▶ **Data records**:
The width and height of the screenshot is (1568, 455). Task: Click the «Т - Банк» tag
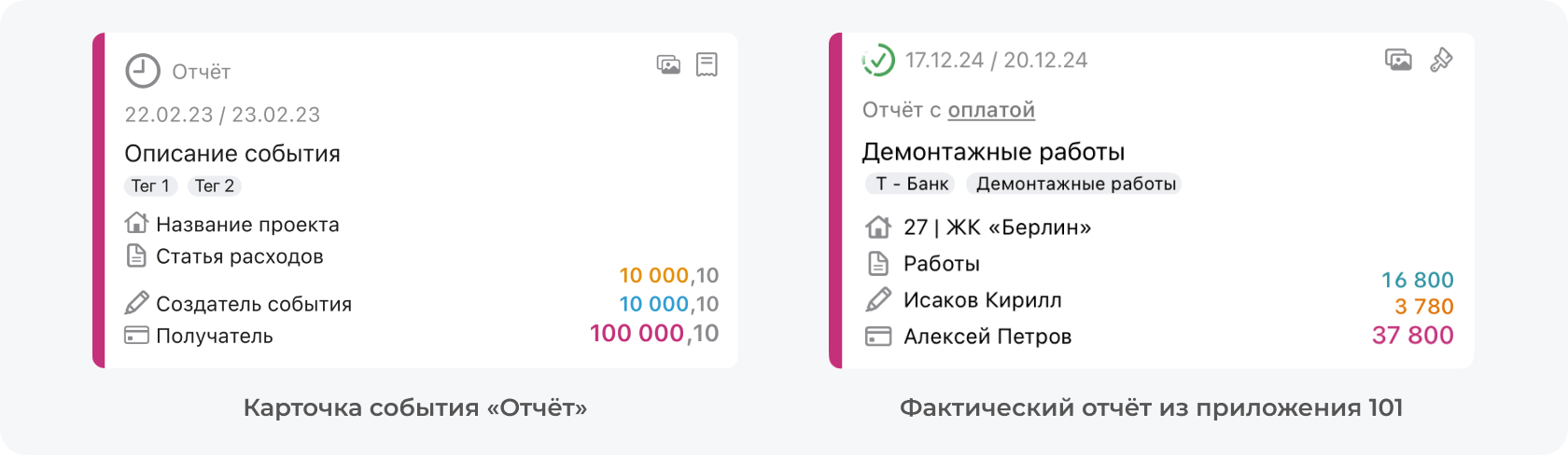[x=912, y=184]
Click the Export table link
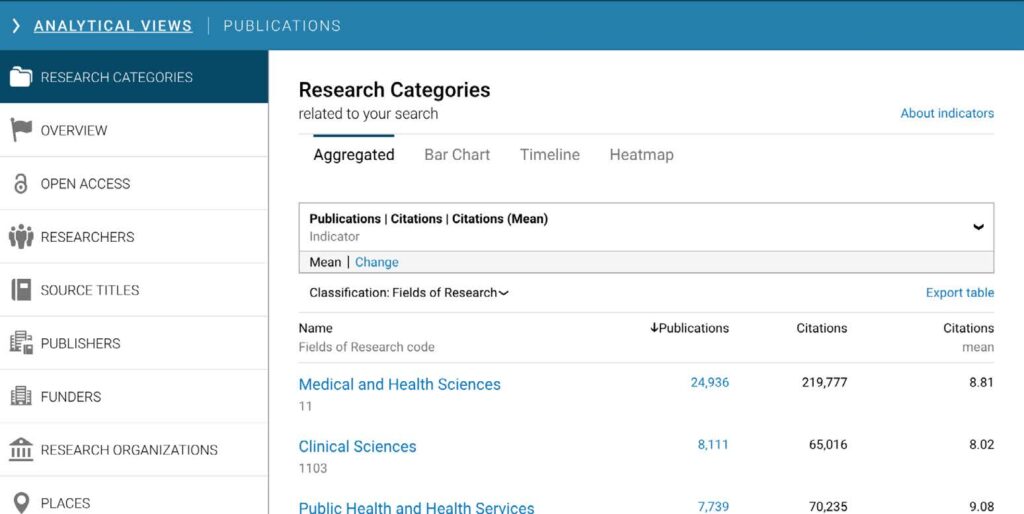 [959, 293]
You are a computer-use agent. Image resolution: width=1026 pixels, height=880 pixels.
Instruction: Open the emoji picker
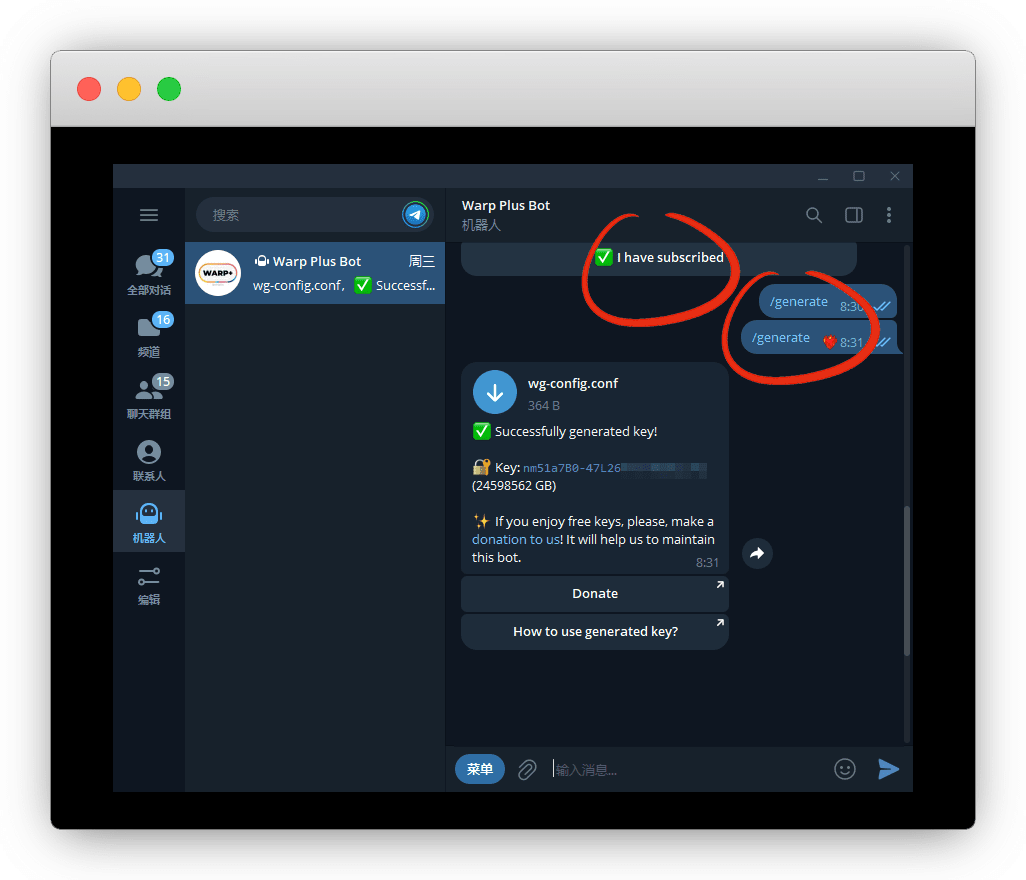point(845,769)
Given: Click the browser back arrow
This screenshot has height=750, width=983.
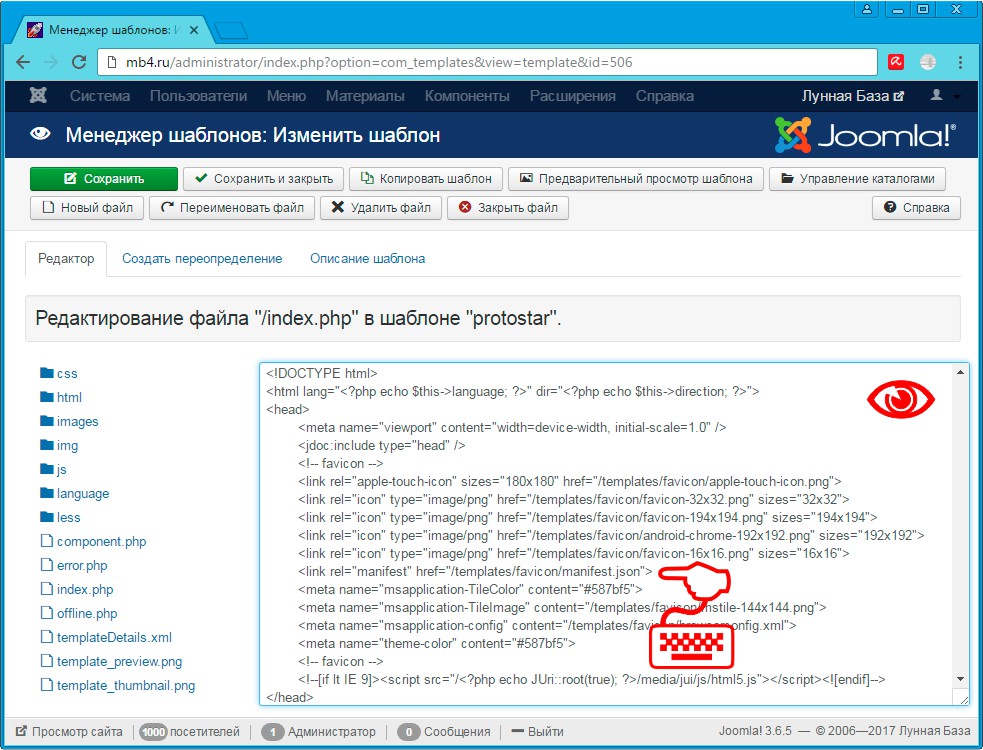Looking at the screenshot, I should [23, 62].
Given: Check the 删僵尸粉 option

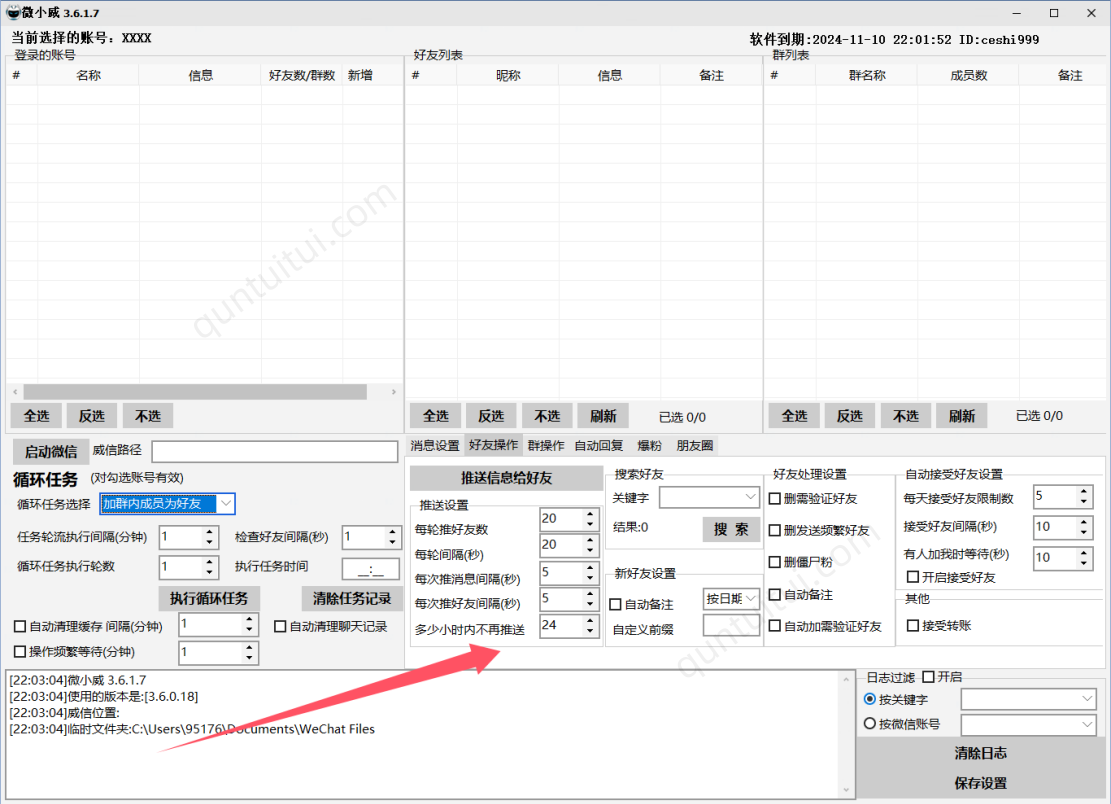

▶ **EXERCISE**: Your output should be only the lines from the line with "Click the Export table link" through the end of the data, exactly as they stand, and no pictures.

▶ **SOLUTION TO THIS TASK**:
Click the Export table link
 [959, 293]
You are a computer-use agent. Image resolution: width=1026 pixels, height=880 pixels.
Instruction: Open the emoji picker
point(845,769)
Given: Click the browser back arrow
This screenshot has height=750, width=983.
Looking at the screenshot, I should [23, 62].
Given: Check the 删僵尸粉 option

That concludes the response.